“I’m missing Lee the architect already:
Certainly at the funeral HE would have in his understated way checked out Riverside Memorial Chapel to see if it had:
1) proper means of access and, especially egress, for a place of public assembly.
2) how the lobby could be improved to accommodate public congregating, especially mindful of seasons and weather, to check and retrieve outer garments.
3) seating made more comfortable, sight lines enhanced, lighting more flexible
4) audio reviewed, with special consideration for the hearing impaired.
5) any special amenities for the seated family, cushions, raised for viewing
6) stepping to the pulpit, speaking at pulpit. descending, back to seat.
7) ease exiting, accommodate pauses in aisles, lobby, and on sidewalk. And if the venue could be vacated in the 6 minutes, in accordance to the NYC Fire Department performance standards.
The check and punch lists would (should!) go on, and on, into eternity. Yes, eternity.
I taught senior thesis with him as a team as adjunct professors at City College for several years, in the early 70s, nearly 50 years ago but really only like yesterday. He enjoyed talking about those years whenever we met.
Lee was very much the professional architect, and when he taught was indeed the advocate for the architect. He viewed the student designs as an experienced, insightful architect while I acted as the advocate for the user.
I felt with Lee I wasn’t teaching the class, but rather learning with the class. In a way, we were all students of Lee.
And I must add it was Lee in his declarative mode who dominated the grading, I never liked giving out grades, thinking the students when graduated will be graded soon enough. He felt grades were appropriate.
Yes, Lee was judgmental, albeit in a soft voice that was sugar to his sometimes sharp reviews. This no doubt influenced me when I went into the next life to be a critic.

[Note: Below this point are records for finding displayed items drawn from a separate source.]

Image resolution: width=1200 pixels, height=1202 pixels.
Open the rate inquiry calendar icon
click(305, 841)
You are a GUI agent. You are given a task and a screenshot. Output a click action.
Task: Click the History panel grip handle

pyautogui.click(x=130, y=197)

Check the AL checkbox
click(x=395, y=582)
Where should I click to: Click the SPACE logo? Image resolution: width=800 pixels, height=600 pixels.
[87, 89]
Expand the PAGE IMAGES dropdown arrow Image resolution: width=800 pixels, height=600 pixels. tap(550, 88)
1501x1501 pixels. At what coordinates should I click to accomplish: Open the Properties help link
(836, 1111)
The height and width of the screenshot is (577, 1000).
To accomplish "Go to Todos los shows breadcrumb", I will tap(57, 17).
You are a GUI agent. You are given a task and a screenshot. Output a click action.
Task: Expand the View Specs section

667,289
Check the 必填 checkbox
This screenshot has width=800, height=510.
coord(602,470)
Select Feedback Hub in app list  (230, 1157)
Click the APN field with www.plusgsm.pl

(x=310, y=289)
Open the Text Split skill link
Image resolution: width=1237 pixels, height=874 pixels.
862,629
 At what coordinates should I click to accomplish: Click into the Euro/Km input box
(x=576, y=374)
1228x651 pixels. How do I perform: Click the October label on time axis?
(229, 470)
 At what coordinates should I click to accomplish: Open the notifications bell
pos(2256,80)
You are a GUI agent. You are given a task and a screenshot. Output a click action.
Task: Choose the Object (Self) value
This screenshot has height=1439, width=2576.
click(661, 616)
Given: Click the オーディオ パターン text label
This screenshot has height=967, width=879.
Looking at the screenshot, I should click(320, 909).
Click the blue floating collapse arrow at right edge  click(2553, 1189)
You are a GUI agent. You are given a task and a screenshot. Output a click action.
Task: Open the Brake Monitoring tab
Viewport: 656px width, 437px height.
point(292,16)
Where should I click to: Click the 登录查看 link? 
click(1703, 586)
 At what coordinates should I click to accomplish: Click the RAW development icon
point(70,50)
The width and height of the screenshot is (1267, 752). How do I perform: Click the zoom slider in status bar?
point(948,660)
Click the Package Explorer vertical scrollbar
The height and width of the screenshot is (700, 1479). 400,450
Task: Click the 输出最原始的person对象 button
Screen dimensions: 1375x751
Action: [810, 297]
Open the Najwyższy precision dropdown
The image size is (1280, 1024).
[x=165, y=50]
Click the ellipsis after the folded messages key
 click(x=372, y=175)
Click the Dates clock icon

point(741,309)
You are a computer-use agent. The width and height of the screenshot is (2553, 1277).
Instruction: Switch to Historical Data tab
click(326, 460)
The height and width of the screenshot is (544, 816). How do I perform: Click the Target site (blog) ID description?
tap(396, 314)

I especially liked it when class reviews were held in his office atop of the Plaza Hotel, in the former maids quarters, where he roosted for awhile, having been the architect for the hotel’s rehabilitation. (Yes, he had opinions about working for Donnie back then, which we shared since my Dad was the Trump interior decorator. But I have no more to say on that. We have enough sadness at present dealing with Lee’s death.)
I will say the Plaza was more pleasant than the ex Chevy facility on 133rd and Broadway.
Even after moving to LA. I enjoyed, staying in the illegal office bedroom, which gave me another reason to stay in touch with Lee, and to dine out on occasion with the wives.
For the record, the bill always was scrupulously split, with Lee, of course, doing the math, which I never questioned. I doubt anybody ever did.
And when the office was downtown, I loved it being above the culinary institute. I know he certainly did. Having lunch there with Lee, at his table, is a fond memory, even after we both went on diets.
For a Brooklyn born, Brooklyn Tech grad, subway commuter, street savvy New Yorker, he was exceptionally soft spoken and kind, to students as well as waiters, and also tolerant to colleagues, even the nasty ones who envied his success.
He even had a kind word for the bureaucrats here, and especially in India, who held up the design process, and worse, payments.
And he cared, not just for the clients. In particular, I remember him struggling with me of how should the 10,000 feral waifs living in the tunnels of the Calcutta train station be accommodated during the station’s reconstruction the office was planning.
It is a problem we never solved, like others Lee struggled with, in a life too short.
And I thought he was going to be immortal, like me, until, of course, we are not.”